Project Achievements
A literature review and engagement with prospective end users was used to capture the heat exchanger requirements. This data was used to do initial sizing of heat exchanger using traditional methods, such as ε-NTU. Tripley periodic minimal surfaces (TPMs) were identified as an attractive heat transfer surface to explore. Numerical modelling was performed on TPMS unit cells to evaluate their performance. Experimental test pieces were designed and fabricated to validate this numerical modelling. Alongside this a TPMS heat exchanger concept was developed and manufactured.
Conclusions
The technology was progressed from TRL level 2 to 3 during the project. Initial, small- scale, experiments have validated the potential of technology to improve heat exchanger performance by 10-20%. Creating heat exchanger concepts featuring TPMSs using current CAD packages was found to be one of the biggest challenges during the project.

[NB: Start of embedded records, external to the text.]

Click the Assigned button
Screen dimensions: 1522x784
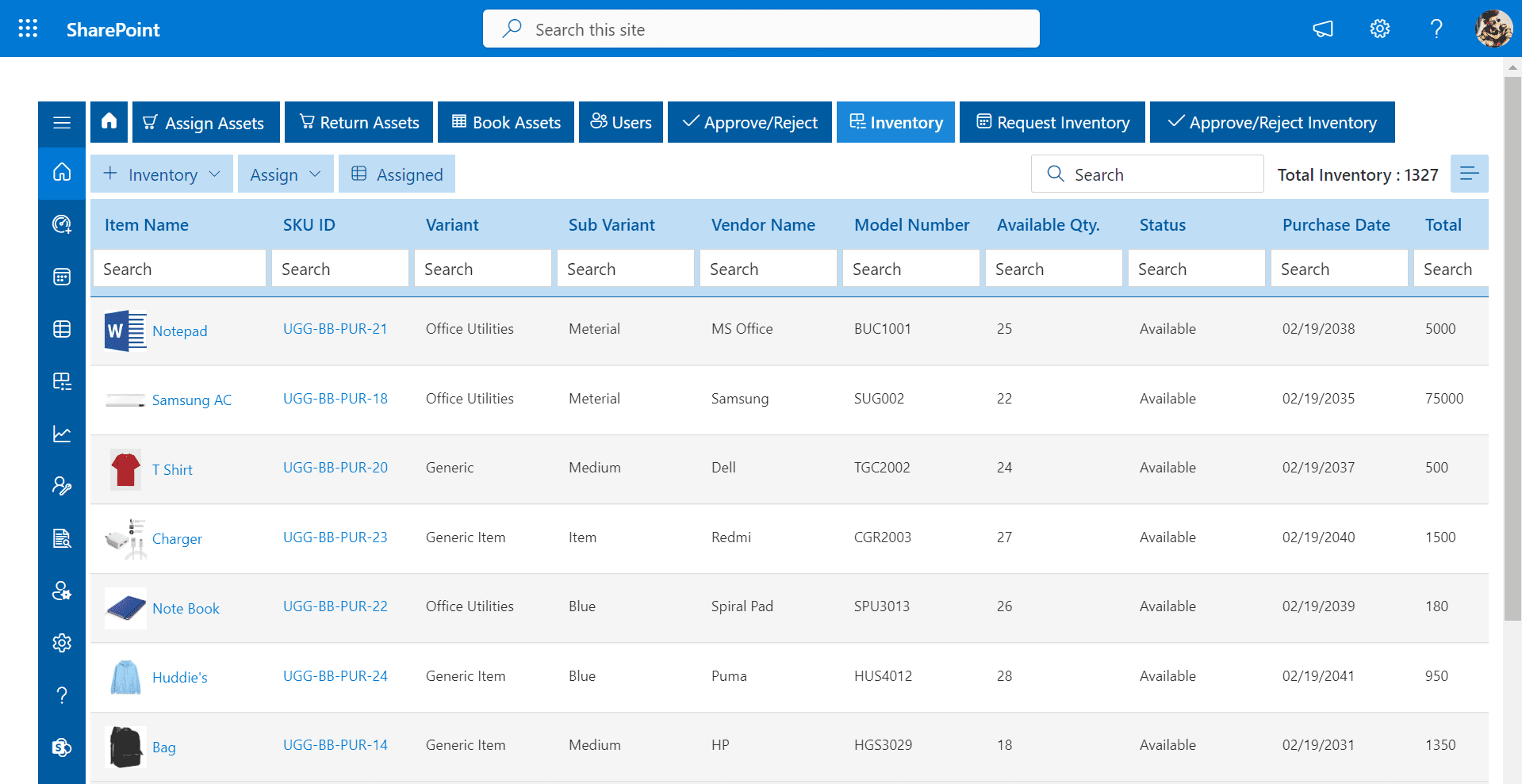[397, 174]
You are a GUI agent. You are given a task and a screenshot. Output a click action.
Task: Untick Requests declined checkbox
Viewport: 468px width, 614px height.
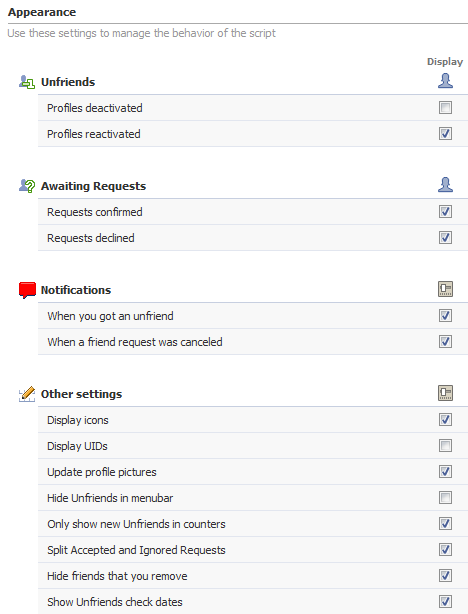click(445, 237)
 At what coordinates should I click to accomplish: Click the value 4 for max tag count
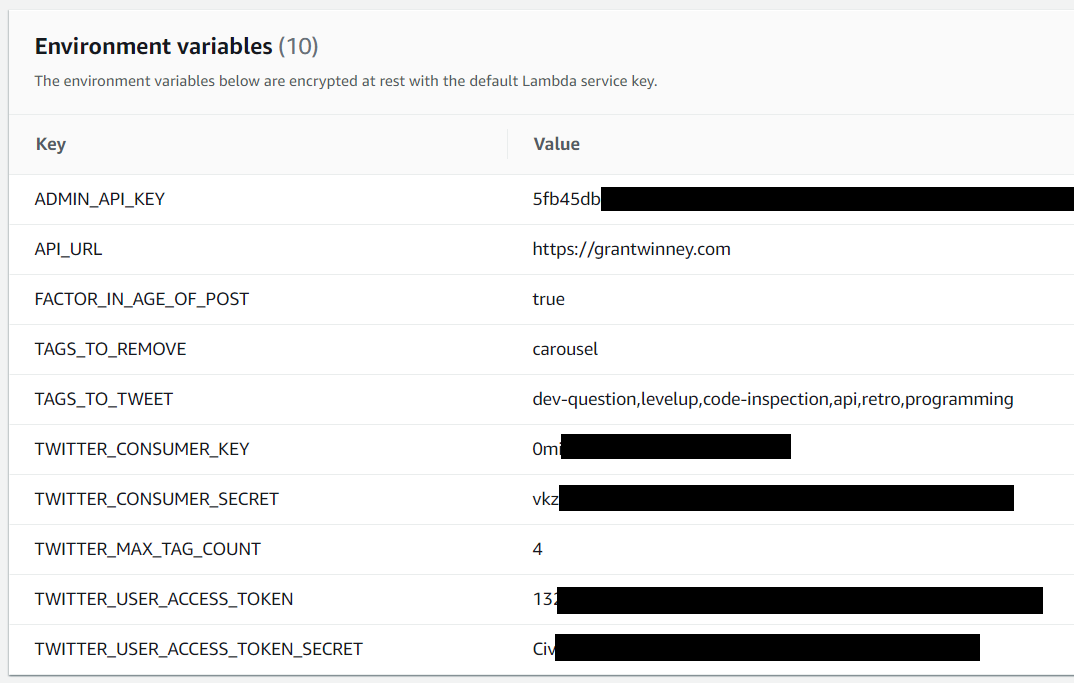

The limited meta binder- jetting supply chain also caused significant delays in obtaining prototypes and test pieces.
Next Steps
The technical challenges around metal binder-jetting supply chain need to be addressed and the wider opportunities for the technology within the aerospace ecosystem explored. Qdot intends to continue developing a methodology for producing tripley periodic minimal surface heat exchanger structures and measuring their heat transfer characteristics alongside targeting further grant funding in collaboration with a hydrogen liquefaction OEM.